**Problem description:**
Retype all the data word for word.

**Exercise data:**
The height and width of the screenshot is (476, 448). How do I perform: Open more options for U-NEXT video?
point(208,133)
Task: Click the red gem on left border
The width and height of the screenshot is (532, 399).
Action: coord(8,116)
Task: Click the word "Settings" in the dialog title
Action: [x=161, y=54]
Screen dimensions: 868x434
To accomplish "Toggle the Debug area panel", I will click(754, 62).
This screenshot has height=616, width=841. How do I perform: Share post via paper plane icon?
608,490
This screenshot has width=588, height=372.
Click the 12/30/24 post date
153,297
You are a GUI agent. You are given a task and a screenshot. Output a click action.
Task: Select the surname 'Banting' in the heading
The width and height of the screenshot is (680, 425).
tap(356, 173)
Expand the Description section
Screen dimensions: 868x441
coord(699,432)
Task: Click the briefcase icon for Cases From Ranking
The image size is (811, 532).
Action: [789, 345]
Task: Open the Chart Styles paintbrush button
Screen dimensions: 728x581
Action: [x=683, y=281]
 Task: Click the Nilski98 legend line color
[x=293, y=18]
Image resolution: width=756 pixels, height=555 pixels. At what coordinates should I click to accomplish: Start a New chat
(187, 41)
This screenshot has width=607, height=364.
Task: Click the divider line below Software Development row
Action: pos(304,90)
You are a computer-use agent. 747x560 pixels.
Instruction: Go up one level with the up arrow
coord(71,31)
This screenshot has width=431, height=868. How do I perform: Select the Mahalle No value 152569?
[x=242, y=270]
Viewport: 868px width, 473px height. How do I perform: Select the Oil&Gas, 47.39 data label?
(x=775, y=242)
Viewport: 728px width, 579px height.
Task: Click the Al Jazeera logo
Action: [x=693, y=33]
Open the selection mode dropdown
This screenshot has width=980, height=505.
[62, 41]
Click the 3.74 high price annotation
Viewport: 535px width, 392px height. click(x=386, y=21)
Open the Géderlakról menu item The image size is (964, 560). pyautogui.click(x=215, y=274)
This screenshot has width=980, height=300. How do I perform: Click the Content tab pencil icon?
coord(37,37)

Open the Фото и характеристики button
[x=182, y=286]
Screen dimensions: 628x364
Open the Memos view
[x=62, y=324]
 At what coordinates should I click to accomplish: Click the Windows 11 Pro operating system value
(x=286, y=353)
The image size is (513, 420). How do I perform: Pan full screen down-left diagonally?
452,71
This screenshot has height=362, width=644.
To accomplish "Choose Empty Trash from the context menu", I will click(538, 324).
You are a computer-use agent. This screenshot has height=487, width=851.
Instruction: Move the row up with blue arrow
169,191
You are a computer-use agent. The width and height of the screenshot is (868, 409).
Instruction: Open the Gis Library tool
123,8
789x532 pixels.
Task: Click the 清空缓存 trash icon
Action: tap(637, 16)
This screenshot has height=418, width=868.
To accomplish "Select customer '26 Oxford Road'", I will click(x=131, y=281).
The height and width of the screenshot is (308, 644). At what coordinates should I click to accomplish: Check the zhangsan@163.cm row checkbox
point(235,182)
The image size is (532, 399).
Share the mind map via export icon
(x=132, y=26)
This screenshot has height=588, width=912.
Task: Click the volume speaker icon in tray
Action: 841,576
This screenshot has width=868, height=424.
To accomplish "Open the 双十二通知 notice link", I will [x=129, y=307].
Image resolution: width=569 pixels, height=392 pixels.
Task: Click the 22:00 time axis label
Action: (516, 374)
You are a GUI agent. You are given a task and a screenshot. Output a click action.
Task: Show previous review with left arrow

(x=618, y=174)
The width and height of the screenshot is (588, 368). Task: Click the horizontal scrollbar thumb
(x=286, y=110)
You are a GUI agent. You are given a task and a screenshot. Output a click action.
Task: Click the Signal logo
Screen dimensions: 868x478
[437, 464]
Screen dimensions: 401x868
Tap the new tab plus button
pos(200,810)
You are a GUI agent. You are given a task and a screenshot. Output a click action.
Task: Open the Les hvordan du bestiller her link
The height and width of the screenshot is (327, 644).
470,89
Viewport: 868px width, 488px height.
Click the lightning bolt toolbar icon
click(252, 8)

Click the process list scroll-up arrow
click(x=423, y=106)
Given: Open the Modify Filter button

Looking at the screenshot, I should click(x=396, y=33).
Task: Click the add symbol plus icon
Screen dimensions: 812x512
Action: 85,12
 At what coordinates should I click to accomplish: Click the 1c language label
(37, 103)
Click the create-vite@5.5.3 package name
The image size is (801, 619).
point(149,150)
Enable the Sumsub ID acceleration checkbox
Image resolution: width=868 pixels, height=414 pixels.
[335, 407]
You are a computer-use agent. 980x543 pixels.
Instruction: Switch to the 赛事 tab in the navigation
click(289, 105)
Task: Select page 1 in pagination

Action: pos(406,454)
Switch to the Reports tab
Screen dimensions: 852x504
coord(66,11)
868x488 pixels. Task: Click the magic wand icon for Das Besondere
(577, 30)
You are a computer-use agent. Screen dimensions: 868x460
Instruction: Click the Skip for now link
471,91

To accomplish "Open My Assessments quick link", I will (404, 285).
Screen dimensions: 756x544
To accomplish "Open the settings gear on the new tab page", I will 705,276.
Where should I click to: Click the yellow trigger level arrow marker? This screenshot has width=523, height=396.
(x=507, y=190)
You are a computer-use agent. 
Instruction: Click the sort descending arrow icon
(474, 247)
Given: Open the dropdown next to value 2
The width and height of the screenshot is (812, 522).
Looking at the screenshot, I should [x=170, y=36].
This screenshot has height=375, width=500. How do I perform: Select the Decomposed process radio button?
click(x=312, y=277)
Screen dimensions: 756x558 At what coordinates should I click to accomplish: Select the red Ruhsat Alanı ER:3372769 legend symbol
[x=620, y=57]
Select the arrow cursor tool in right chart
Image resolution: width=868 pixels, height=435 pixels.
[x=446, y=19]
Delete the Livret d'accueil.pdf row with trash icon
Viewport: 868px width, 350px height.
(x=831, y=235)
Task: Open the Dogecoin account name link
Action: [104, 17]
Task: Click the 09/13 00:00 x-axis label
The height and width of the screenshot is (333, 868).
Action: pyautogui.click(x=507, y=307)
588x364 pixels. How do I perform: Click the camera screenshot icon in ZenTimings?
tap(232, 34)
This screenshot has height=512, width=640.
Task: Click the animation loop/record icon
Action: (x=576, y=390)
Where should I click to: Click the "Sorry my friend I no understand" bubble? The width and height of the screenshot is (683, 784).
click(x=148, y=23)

**Answer to this exercise:**
The height and width of the screenshot is (476, 448). How do I perform: Open more options for U-NEXT video?
point(208,133)
Task: Click the red gem on left border
The width and height of the screenshot is (532, 399).
Action: coord(8,116)
Task: Click the word "Settings" in the dialog title
Action: [x=161, y=54]
Screen dimensions: 868x434
To accomplish "Toggle the Debug area panel", I will click(754, 62).
This screenshot has height=616, width=841. How do I perform: Share post via paper plane icon?
608,490
This screenshot has width=588, height=372.
Click the 12/30/24 post date
153,297
You are a GUI agent. You are given a task and a screenshot. Output a click action.
Task: Select the surname 'Banting' in the heading
The width and height of the screenshot is (680, 425).
tap(356, 173)
Expand the Description section
Screen dimensions: 868x441
coord(699,432)
Task: Click the briefcase icon for Cases From Ranking
The image size is (811, 532).
Action: [789, 345]
Task: Open the Chart Styles paintbrush button
Screen dimensions: 728x581
Action: [x=683, y=281]
 Task: Click the Nilski98 legend line color
[x=293, y=18]
Image resolution: width=756 pixels, height=555 pixels. At what coordinates should I click to accomplish: Start a New chat
(187, 41)
This screenshot has width=607, height=364.
Task: Click the divider line below Software Development row
Action: pos(304,90)
You are a computer-use agent. 747x560 pixels.
Instruction: Go up one level with the up arrow
coord(71,31)
This screenshot has width=431, height=868. How do I perform: Select the Mahalle No value 152569?
[x=242, y=270]
Viewport: 868px width, 473px height. How do I perform: Select the Oil&Gas, 47.39 data label?
(x=775, y=242)
Viewport: 728px width, 579px height.
Task: Click the Al Jazeera logo
Action: [x=693, y=33]
Open the selection mode dropdown
This screenshot has width=980, height=505.
[62, 41]
Click the 3.74 high price annotation
Viewport: 535px width, 392px height. click(x=386, y=21)
Open the Géderlakról menu item The image size is (964, 560). pyautogui.click(x=215, y=274)
This screenshot has width=980, height=300. How do I perform: Click the Content tab pencil icon?
coord(37,37)

Open the Фото и характеристики button
[x=182, y=286]
Screen dimensions: 628x364
Open the Memos view
[x=62, y=324]
 At what coordinates should I click to accomplish: Click the Windows 11 Pro operating system value
(x=286, y=353)
The image size is (513, 420). How do I perform: Pan full screen down-left diagonally?
452,71
This screenshot has height=362, width=644.
To accomplish "Choose Empty Trash from the context menu", I will click(538, 324).
You are a computer-use agent. This screenshot has height=487, width=851.
Instruction: Move the row up with blue arrow
169,191
You are a computer-use agent. The width and height of the screenshot is (868, 409).
Instruction: Open the Gis Library tool
123,8
789x532 pixels.
Task: Click the 清空缓存 trash icon
Action: tap(637, 16)
This screenshot has height=418, width=868.
To accomplish "Select customer '26 Oxford Road'", I will click(x=131, y=281).
The height and width of the screenshot is (308, 644). At what coordinates should I click to accomplish: Check the zhangsan@163.cm row checkbox
point(235,182)
The image size is (532, 399).
Share the mind map via export icon
(x=132, y=26)
This screenshot has height=588, width=912.
Task: Click the volume speaker icon in tray
Action: 841,576
This screenshot has width=868, height=424.
To accomplish "Open the 双十二通知 notice link", I will [x=129, y=307].
Image resolution: width=569 pixels, height=392 pixels.
Task: Click the 22:00 time axis label
Action: (516, 374)
You are a GUI agent. You are given a task and a screenshot. Output a click action.
Task: Show previous review with left arrow

(x=618, y=174)
The width and height of the screenshot is (588, 368). Task: Click the horizontal scrollbar thumb
(x=286, y=110)
You are a GUI agent. You are given a task and a screenshot. Output a click action.
Task: Click the Signal logo
Screen dimensions: 868x478
[437, 464]
Screen dimensions: 401x868
Tap the new tab plus button
pos(200,810)
You are a GUI agent. You are given a task and a screenshot. Output a click action.
Task: Open the Les hvordan du bestiller her link
The height and width of the screenshot is (327, 644).
470,89
Viewport: 868px width, 488px height.
Click the lightning bolt toolbar icon
click(252, 8)

Click the process list scroll-up arrow
click(x=423, y=106)
Given: Open the Modify Filter button

Looking at the screenshot, I should click(x=396, y=33).
Task: Click the add symbol plus icon
Screen dimensions: 812x512
Action: 85,12
 At what coordinates should I click to accomplish: Click the 1c language label
(37, 103)
Click the create-vite@5.5.3 package name
The image size is (801, 619).
point(149,150)
Enable the Sumsub ID acceleration checkbox
Image resolution: width=868 pixels, height=414 pixels.
[335, 407]
You are a computer-use agent. 980x543 pixels.
Instruction: Switch to the 赛事 tab in the navigation
click(289, 105)
Task: Select page 1 in pagination

Action: pos(406,454)
Switch to the Reports tab
Screen dimensions: 852x504
coord(66,11)
868x488 pixels. Task: Click the magic wand icon for Das Besondere
(577, 30)
You are a computer-use agent. Screen dimensions: 868x460
Instruction: Click the Skip for now link
471,91

To accomplish "Open My Assessments quick link", I will (404, 285).
Screen dimensions: 756x544
To accomplish "Open the settings gear on the new tab page", I will 705,276.
Where should I click to: Click the yellow trigger level arrow marker? This screenshot has width=523, height=396.
(x=507, y=190)
You are a computer-use agent. 
Instruction: Click the sort descending arrow icon
(474, 247)
Given: Open the dropdown next to value 2
The width and height of the screenshot is (812, 522).
Looking at the screenshot, I should [x=170, y=36].
This screenshot has height=375, width=500. How do I perform: Select the Decomposed process radio button?
click(x=312, y=277)
Screen dimensions: 756x558 At what coordinates should I click to accomplish: Select the red Ruhsat Alanı ER:3372769 legend symbol
[x=620, y=57]
Select the arrow cursor tool in right chart
Image resolution: width=868 pixels, height=435 pixels.
[x=446, y=19]
Delete the Livret d'accueil.pdf row with trash icon
Viewport: 868px width, 350px height.
(x=831, y=235)
Task: Open the Dogecoin account name link
Action: [104, 17]
Task: Click the 09/13 00:00 x-axis label
The height and width of the screenshot is (333, 868).
Action: pyautogui.click(x=507, y=307)
588x364 pixels. How do I perform: Click the camera screenshot icon in ZenTimings?
tap(232, 34)
This screenshot has height=512, width=640.
Task: Click the animation loop/record icon
Action: (x=576, y=390)
Where should I click to: Click the "Sorry my friend I no understand" bubble? The width and height of the screenshot is (683, 784).
click(x=148, y=23)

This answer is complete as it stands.